In questo contesto, la presenza sempre più massiccia in occidente di tradizioni religiose e culturali diverse è percepita come un attentato all’identità nazionale. Per questo riprende consistenza l’idea di “religione civile”, che rinvia ad una complessa eredità storica.
L’idea di “religione civile”
È Rousseau a formulare per la prima volta il concetto di religione civile, che distingue da altre forme religiose (religione dell’uomo, quella del prete e quella del cittadino), riconducendola di fatto ad un’etica finalizzata ad alimentare il senso dell’appartenenza collettiva. Si tratta quindi di una forma di religiosità generale, conseguibile con la ragione, che sta al di sotto delle fedi particolari e i cui contenuti sono l’esistenza di una divinità onnipotente e provvidenziale, la sopravvivenza personale dopo la morte e la retribuzione delle opere terrene. Questi contenuti danno solidità al contratto sociale, suscitando nel cittadino l’amore per le leggi, al di là della mera obbedienza strategica.
L’intento di Rousseau non è quello di rendere la religione funzionale all’utilità politica, ma di dare un fondamento etico alla politica.

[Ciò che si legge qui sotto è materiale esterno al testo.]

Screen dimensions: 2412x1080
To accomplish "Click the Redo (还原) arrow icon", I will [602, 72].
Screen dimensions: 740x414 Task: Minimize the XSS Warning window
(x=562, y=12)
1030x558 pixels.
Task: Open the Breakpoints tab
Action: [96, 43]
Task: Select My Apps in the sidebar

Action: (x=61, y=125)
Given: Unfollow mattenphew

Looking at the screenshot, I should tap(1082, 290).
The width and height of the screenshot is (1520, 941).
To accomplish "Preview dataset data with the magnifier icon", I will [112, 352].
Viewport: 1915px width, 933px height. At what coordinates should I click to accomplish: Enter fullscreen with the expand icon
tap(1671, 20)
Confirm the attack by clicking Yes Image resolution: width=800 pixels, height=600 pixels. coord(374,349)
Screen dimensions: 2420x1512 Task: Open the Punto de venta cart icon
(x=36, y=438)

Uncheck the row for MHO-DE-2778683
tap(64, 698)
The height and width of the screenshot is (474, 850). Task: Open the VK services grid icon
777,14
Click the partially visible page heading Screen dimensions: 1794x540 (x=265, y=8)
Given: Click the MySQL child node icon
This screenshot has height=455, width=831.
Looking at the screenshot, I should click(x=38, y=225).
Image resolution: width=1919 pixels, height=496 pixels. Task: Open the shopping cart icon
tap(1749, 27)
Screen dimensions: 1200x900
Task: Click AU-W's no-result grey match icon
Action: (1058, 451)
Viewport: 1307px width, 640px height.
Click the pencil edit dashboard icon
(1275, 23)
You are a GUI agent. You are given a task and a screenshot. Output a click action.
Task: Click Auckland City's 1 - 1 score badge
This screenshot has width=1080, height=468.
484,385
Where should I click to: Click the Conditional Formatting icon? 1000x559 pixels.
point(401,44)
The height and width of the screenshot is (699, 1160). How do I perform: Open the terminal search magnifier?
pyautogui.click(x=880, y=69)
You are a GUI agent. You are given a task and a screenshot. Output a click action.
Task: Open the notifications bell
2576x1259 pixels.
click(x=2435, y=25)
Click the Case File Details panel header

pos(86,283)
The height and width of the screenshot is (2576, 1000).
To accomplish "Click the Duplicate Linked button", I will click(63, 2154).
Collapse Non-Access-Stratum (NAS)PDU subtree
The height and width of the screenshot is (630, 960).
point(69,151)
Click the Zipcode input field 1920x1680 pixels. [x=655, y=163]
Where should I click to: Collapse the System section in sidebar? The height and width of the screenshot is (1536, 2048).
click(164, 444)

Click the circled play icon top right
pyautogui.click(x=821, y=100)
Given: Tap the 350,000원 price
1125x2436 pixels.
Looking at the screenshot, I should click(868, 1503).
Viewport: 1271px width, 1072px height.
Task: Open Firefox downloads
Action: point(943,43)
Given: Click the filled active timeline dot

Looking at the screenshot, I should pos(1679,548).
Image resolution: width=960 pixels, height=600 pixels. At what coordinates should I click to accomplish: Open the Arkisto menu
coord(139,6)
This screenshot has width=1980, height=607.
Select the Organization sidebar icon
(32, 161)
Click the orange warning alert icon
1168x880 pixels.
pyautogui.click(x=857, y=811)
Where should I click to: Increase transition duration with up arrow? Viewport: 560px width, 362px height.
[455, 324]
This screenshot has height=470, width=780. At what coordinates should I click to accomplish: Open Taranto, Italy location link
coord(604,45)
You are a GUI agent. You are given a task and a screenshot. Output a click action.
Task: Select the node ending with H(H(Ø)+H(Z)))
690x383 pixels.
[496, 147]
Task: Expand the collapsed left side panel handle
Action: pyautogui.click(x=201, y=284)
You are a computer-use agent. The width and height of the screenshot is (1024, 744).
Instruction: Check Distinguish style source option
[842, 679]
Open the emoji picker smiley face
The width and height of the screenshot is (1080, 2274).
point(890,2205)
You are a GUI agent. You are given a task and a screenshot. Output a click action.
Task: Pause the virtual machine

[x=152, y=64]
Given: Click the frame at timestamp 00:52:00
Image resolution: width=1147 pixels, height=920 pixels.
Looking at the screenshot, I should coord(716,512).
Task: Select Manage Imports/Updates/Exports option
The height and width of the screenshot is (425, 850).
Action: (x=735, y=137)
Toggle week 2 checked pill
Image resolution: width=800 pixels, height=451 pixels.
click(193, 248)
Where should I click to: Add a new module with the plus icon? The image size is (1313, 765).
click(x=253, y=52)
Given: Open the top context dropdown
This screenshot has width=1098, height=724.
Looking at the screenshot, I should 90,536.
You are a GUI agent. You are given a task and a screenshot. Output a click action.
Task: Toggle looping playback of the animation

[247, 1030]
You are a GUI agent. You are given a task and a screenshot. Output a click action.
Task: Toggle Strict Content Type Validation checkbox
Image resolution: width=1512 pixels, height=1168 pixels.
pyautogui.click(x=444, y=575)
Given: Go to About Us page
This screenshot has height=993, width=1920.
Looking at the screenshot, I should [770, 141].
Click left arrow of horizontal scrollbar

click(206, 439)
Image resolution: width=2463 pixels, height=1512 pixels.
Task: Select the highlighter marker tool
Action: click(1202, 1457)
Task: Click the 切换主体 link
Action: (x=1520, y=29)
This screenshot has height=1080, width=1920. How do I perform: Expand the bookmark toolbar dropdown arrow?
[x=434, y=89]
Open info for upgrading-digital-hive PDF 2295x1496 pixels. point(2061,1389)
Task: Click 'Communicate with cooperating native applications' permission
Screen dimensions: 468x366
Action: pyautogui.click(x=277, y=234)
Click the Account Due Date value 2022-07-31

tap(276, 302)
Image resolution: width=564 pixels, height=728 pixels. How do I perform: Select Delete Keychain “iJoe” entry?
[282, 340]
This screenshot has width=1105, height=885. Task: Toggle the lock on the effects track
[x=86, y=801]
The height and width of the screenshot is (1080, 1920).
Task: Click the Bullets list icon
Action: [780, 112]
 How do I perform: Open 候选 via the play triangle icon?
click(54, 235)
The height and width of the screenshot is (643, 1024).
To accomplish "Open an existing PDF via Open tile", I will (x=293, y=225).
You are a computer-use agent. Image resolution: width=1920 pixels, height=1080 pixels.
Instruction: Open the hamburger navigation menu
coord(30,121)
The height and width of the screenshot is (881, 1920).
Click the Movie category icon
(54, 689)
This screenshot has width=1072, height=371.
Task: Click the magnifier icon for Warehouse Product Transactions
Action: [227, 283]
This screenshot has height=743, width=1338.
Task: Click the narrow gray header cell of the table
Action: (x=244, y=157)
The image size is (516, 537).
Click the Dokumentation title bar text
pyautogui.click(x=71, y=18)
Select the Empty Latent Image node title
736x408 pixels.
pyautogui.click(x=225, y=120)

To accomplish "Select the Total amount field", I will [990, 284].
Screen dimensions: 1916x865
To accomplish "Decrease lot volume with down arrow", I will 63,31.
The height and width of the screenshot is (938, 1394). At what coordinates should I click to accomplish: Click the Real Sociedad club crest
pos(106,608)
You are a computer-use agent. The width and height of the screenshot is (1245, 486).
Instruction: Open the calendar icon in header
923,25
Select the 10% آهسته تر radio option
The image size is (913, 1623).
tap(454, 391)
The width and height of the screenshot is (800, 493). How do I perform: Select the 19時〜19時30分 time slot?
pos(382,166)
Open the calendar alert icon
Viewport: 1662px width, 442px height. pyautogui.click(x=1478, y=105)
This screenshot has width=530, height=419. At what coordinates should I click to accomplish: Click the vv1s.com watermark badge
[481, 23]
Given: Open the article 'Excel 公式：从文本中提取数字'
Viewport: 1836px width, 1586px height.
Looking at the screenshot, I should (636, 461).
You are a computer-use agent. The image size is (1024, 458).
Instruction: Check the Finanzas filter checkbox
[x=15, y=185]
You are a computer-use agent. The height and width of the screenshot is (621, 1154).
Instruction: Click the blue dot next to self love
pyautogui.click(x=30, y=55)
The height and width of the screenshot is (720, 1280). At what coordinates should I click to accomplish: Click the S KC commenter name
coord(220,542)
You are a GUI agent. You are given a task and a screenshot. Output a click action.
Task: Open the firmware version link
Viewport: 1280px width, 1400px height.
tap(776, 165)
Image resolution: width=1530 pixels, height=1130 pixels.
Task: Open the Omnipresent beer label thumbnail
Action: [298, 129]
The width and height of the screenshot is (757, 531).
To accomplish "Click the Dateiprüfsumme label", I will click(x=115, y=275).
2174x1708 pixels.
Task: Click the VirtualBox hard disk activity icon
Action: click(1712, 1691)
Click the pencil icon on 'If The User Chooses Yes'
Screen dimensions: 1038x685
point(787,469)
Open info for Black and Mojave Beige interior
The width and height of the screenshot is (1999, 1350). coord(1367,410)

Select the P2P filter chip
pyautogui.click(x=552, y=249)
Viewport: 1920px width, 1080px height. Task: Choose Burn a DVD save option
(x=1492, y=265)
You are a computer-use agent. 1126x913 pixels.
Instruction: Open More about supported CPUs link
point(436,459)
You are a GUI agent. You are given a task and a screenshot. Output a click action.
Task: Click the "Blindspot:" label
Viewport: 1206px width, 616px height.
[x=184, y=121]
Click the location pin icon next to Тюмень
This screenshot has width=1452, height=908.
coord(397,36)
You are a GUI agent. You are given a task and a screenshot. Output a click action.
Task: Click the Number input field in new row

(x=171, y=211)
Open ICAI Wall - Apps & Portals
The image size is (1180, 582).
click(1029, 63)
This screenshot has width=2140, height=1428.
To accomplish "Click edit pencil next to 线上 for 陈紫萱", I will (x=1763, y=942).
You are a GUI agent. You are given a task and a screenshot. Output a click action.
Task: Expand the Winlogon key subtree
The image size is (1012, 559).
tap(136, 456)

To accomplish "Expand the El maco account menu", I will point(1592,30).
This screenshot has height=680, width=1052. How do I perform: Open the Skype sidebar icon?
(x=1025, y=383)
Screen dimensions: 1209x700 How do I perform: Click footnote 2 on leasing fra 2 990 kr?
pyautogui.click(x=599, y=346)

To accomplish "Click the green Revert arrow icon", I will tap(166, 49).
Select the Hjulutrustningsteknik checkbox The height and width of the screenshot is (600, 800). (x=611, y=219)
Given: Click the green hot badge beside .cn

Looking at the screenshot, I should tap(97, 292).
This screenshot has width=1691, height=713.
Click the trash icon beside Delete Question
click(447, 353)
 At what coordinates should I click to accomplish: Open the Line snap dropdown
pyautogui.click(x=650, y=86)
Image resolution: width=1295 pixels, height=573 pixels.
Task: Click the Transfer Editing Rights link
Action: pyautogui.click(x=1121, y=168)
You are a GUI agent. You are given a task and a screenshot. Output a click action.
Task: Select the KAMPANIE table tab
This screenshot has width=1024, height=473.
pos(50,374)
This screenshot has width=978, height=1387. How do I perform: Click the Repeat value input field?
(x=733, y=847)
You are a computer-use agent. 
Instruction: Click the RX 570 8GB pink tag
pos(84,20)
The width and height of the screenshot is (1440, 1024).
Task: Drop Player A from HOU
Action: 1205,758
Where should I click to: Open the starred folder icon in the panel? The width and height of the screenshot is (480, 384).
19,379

Permane però un’ambiguità, perché il concetto di religione civile se per un verso implica il riconoscimento che la politica non è autosufficiente, dall’altro favorisce la concezione dell’onnipotenza della politica. Si supera l’autonomia individuale con il ricorso a motivazioni sentimentali (paura delle sanzioni divine e amore per le leggi), che sopperiscono all’insufficienza di argomenti razionali.
Successivamente il processo di secolarizzazione in occidente enfatizza gli aspetti di onnipotenza della politica, con un ribaltamento di prospettiva: non è più la religione (eticizzata) a supportare la politica, ma è la politica a diventare religione, assumendo il carattere sacrale di assolutezza e di intangibilità.
La situazione attuale presenta caratteristiche nuove. L’odierno concetto di religione civile non può essere ridotto ad una concezione del cristianesimo, in cui la politica viene concepita come dipendente dalla fede né, inversamente, a una sacralizzazione della politica, che si appropria della dimensione religiosa. Ciò che oggi viene ricercato è un rapporto di mutuo sostegno tra cristianesimo e politica, rapporto ricercato per lo stato di precarietà in cui ambedue si trovano. Il dialogo si sviluppa pertanto su entrambi i fronti in termini di mera funzionalità: la politica ricorre infatti alla religione cristiana per difendere l’identità dell’Occidente dall’incursione di altre tradizioni culturali e religiose, che si presentano con una identità forte; mentre, a sua volta, il cristianesimo, divenuto minoritario, sembra ricuperare, nell’appoggio dato a una politica particolare, la propria visibilità storica e la possibilità di contare nei processi che guidano la vita collettiva. Si direbbe che venga riproponendosi, sia pure in un contesto diverso e con logiche diverse, una forma di “costantinianesimo”, caratterizzato dal riconoscimento dell’autonomia dei rispettivi ambiti – la secolarizzazione ha definitivamente sancito la loro distinzione – ma insieme dall’ammissione della necessità di una loro collaborazione, in ragione di interessi differenziati, che possono essere tuttavia meglio perseguiti (o tutelati) convergendo in una forma di accordo comune.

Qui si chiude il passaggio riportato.